Thank you, Mr. Chairman.
I'd like to answer the last question first by saying we have 100% confidence in the remedies we've put in place with respect to both the floor mats and the pedal assembly. Again, I'd be happy, either during the committee or later, to take members through what exactly those remedies are, just by way of demonstration.
It's also important to go back in time and look at the NHTSA database, as you and your colleagues have done, but also to compare it to that of Transport Canada. One of the significant differences between the United States and Canada is that the NHTSA database is based on a customer questionnaire. It is not based on a set of verified incidents. It is simply reporting onto their website. By contrast, what you've received from Transport Canada is a significantly different quality of data. Transport looks into those complaints and attempts to verify what has been going on. In many cases those complaints come nowhere near the manufacturer but are handled by Transport Canada investigators.
During the period you talked about, early in the decade, typically the vehicles, particularly in our lineup, that would have been affected had mechanical throttle assemblies. Historically, for the automobile, where you had those throttle cables and mechanical linkages, you tended to get binding and seizing of the system. That is a well-known mechanical defect in the system.

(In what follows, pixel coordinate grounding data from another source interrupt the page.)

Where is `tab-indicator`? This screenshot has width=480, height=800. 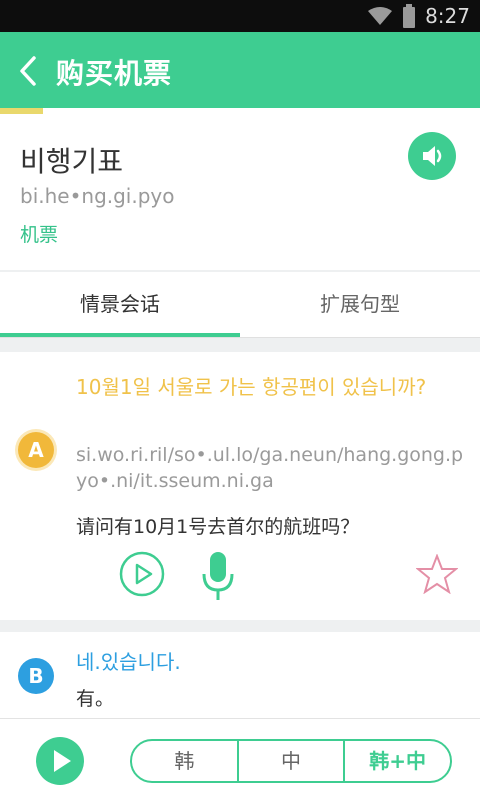 tab-indicator is located at coordinates (120, 335).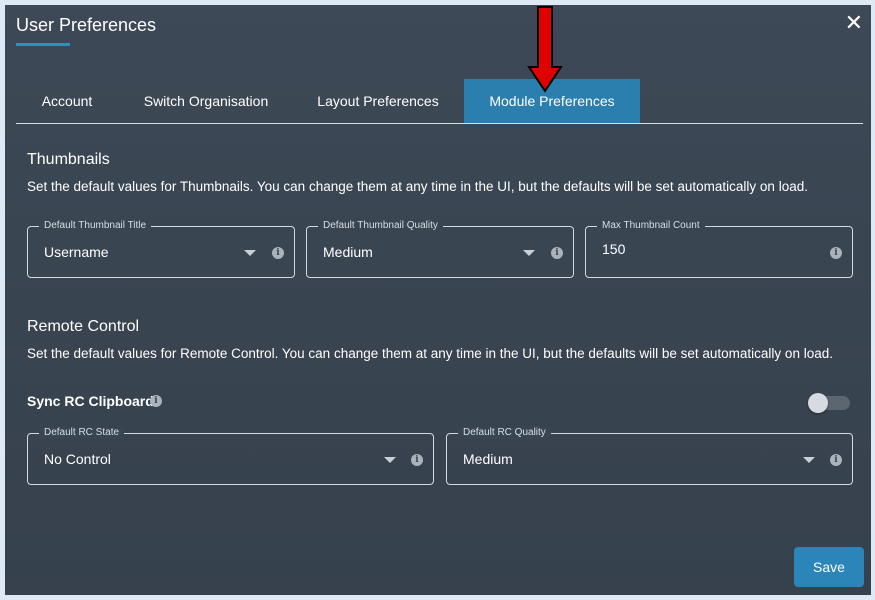 This screenshot has height=600, width=875. Describe the element at coordinates (818, 403) in the screenshot. I see `toggle-knob` at that location.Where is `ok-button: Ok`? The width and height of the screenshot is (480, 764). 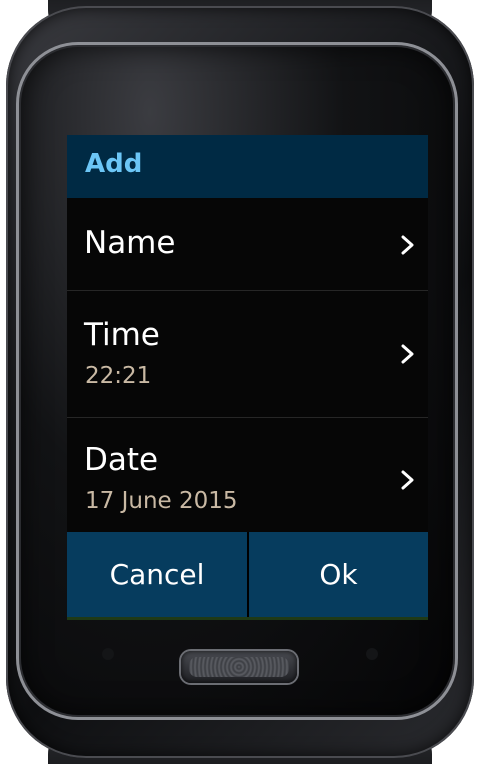 ok-button: Ok is located at coordinates (338, 574).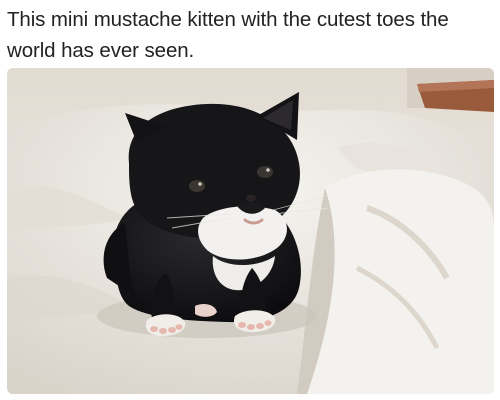 The image size is (500, 400). Describe the element at coordinates (197, 186) in the screenshot. I see `kitten-eye-left` at that location.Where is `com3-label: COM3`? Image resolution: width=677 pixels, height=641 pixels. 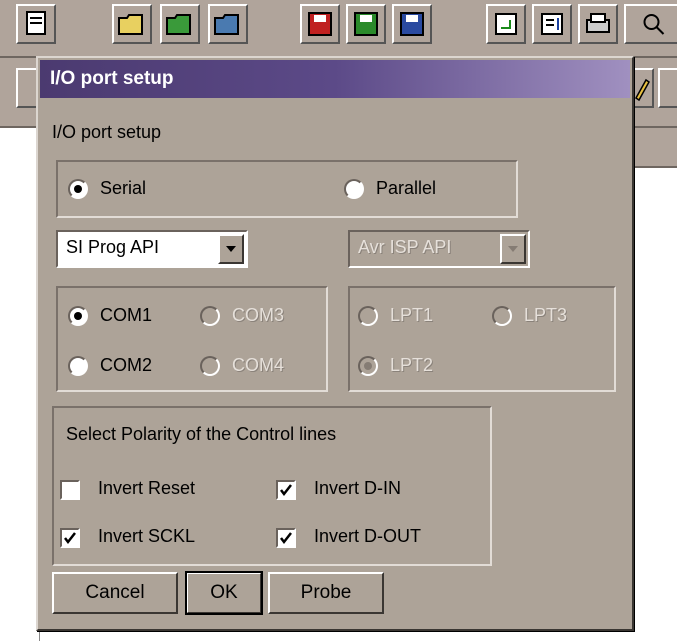
com3-label: COM3 is located at coordinates (258, 315). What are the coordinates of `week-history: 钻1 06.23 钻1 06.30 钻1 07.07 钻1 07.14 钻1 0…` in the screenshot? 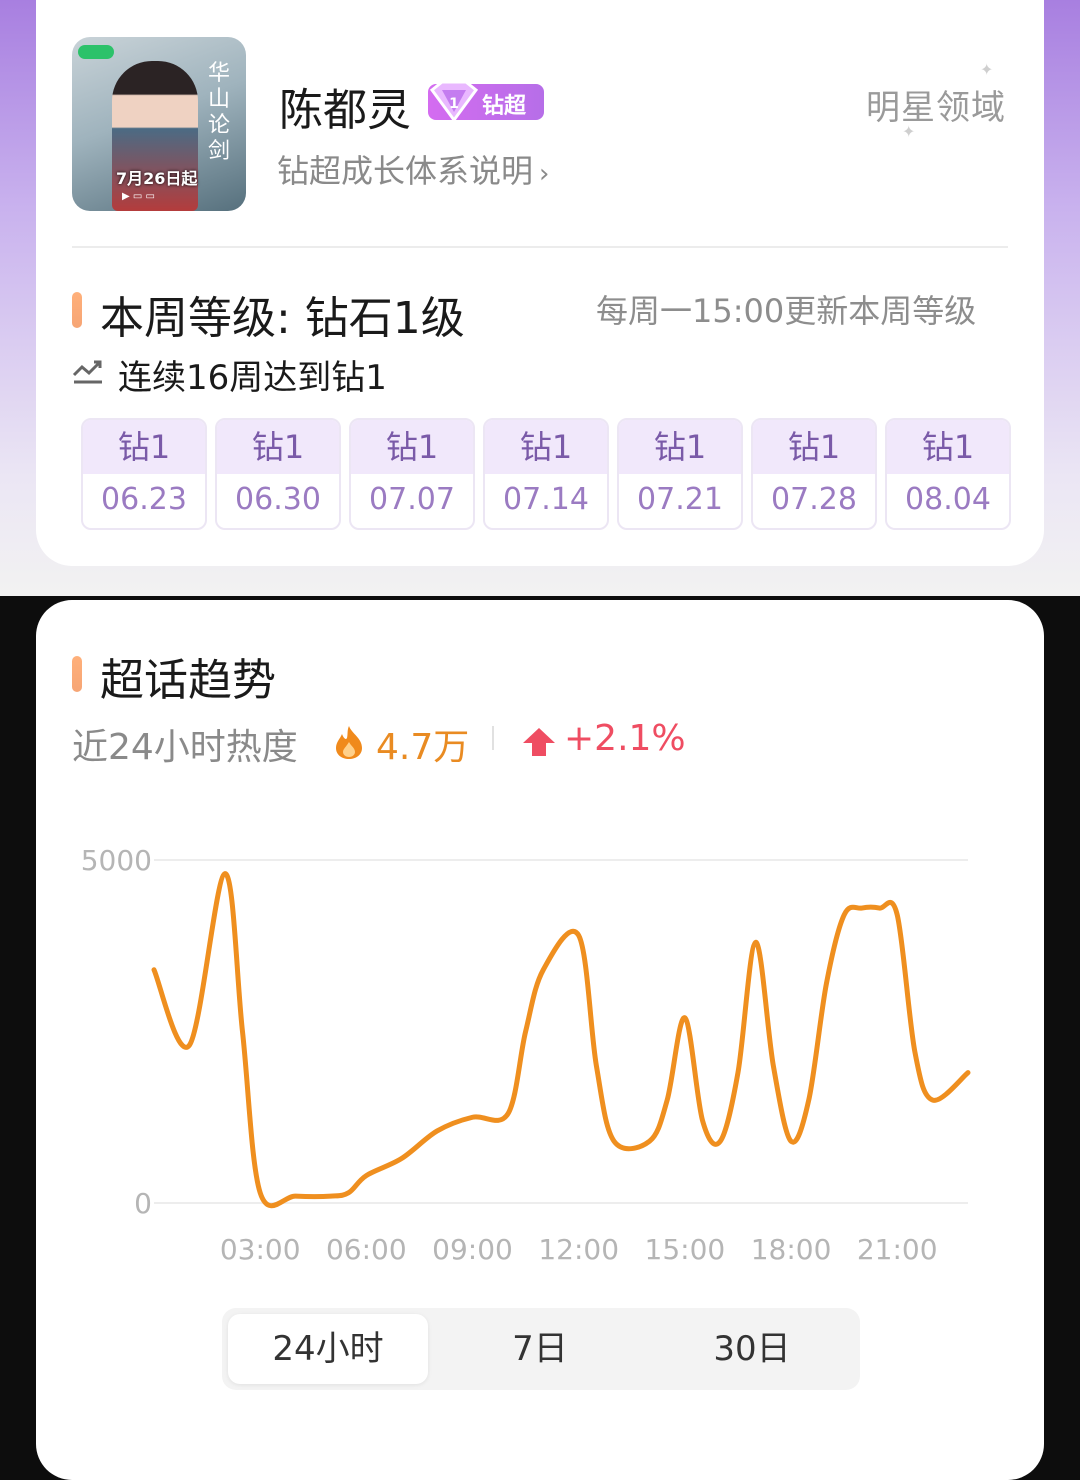 It's located at (546, 474).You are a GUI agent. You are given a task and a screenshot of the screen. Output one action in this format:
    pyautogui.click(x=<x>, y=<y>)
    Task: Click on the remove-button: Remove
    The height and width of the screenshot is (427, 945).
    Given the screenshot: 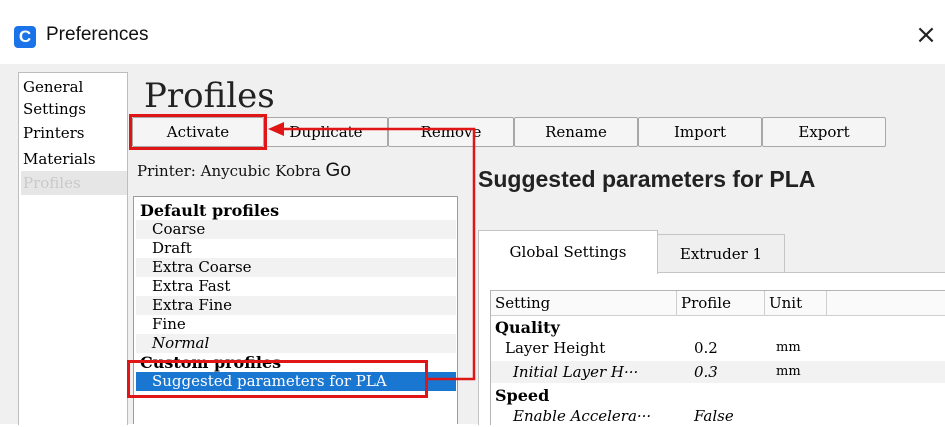 What is the action you would take?
    pyautogui.click(x=451, y=132)
    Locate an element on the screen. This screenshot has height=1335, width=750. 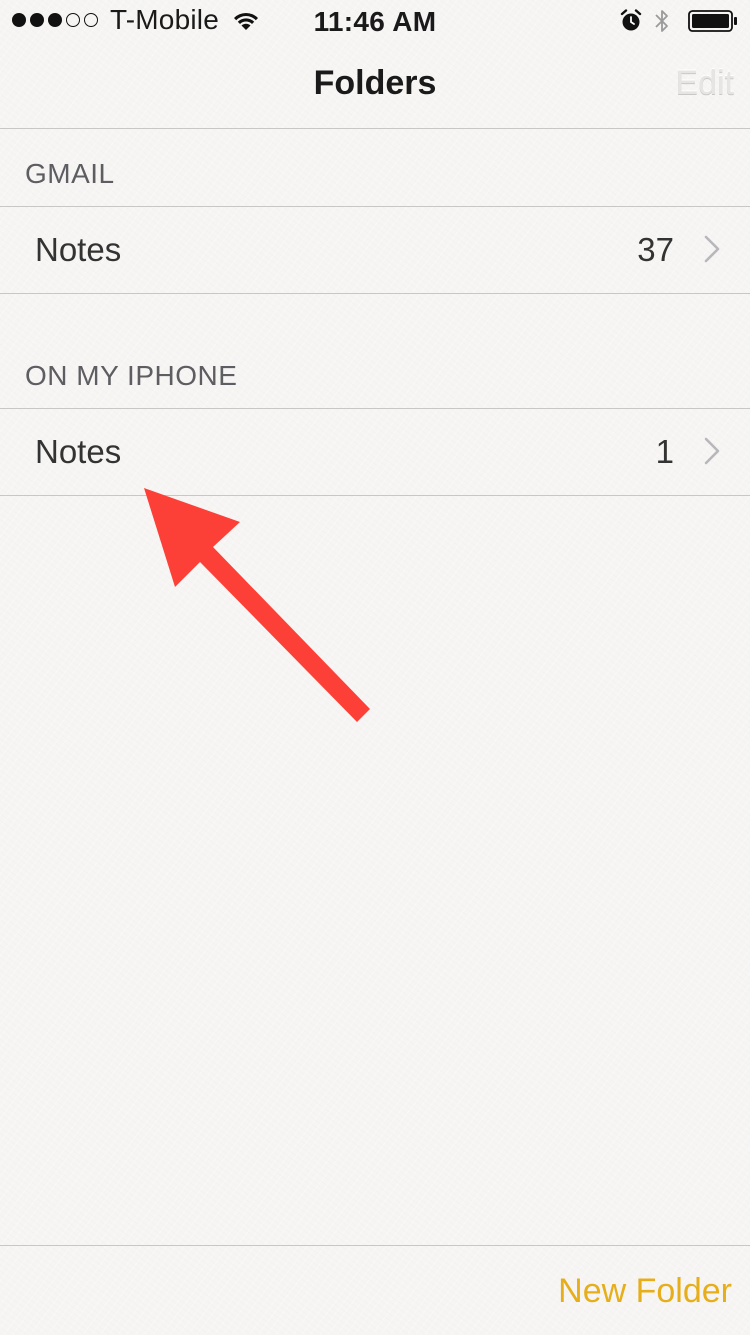
bluetooth-icon is located at coordinates (662, 21).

In fact, here in Canada, with the salt conditions and other climatic conditions that we have in place, perhaps the problem is potentially worse with those mechanical linkages. The movement to electronic throttle control eliminates those mechanical linkages and takes that problem away.
When I look at the NHTSA database, roughly 40% of all of the recalls in the United States for unintended acceleration—and I'm seeing 12 manufacturers affected by that—involved cable-binding incidents. As I said, when we move to the new technologies, that goes away.
We have looked at our own warranty data. We've given it to a third-party engineering firm to look at Toyota Canada warranty data. Our warranties do not show any problems that have occurred as a result of moving to the electronic throttle control. So we're very confident in that new technology for solving that particular issue.